__Task requirements__. Transcribe each record precisely; images stay out.

__Information given__.
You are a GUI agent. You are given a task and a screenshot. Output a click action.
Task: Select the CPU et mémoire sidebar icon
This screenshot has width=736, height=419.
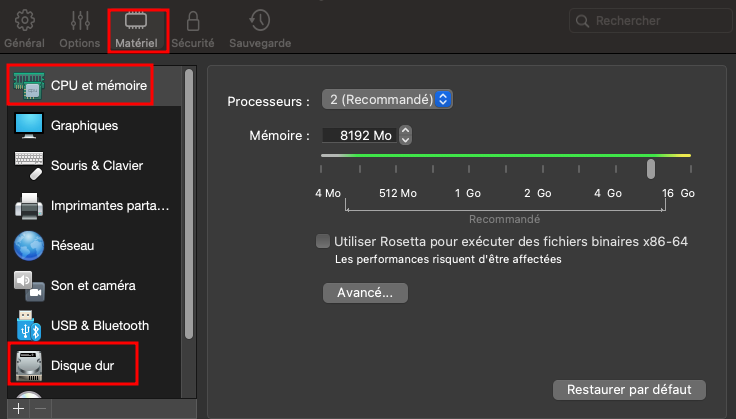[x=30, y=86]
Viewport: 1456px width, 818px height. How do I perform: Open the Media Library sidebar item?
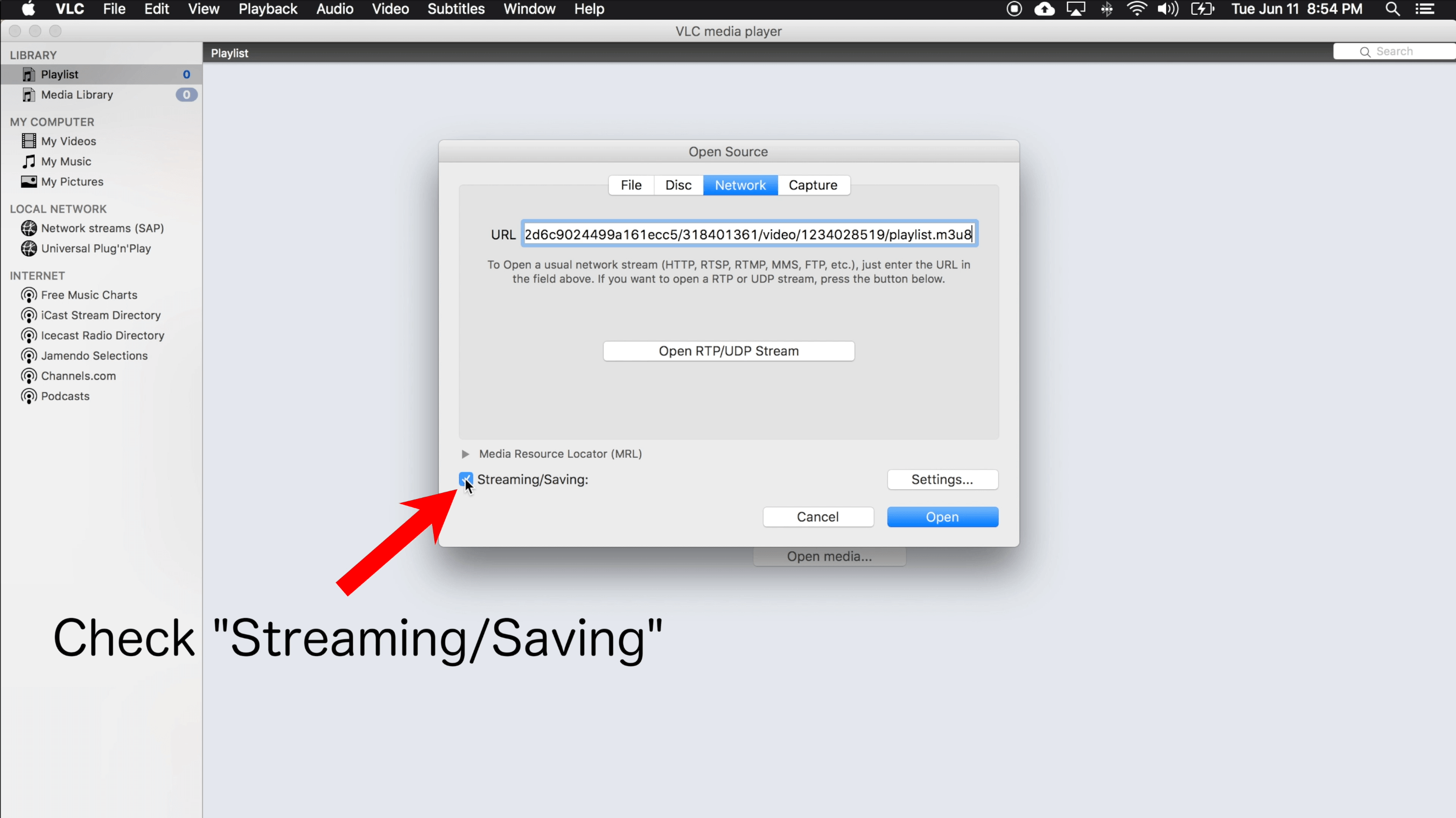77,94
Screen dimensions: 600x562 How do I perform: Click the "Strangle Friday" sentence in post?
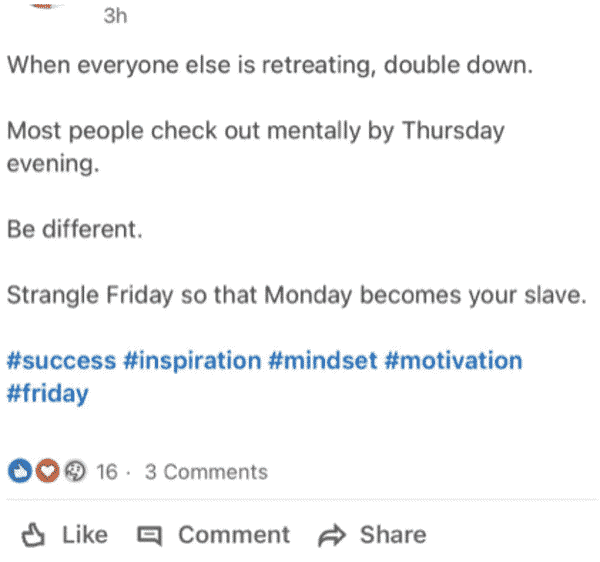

__Final answer__.
You are a GUI agent. You are given a task and a screenshot. Output a click action.
Task: Select the CPU et mémoire sidebar icon
This screenshot has width=736, height=419.
[x=30, y=86]
Viewport: 1456px width, 818px height. How do I perform: Open the Media Library sidebar item?
77,94
Screen dimensions: 600x562 How do I perform: Click the "Strangle Friday" sentence in post?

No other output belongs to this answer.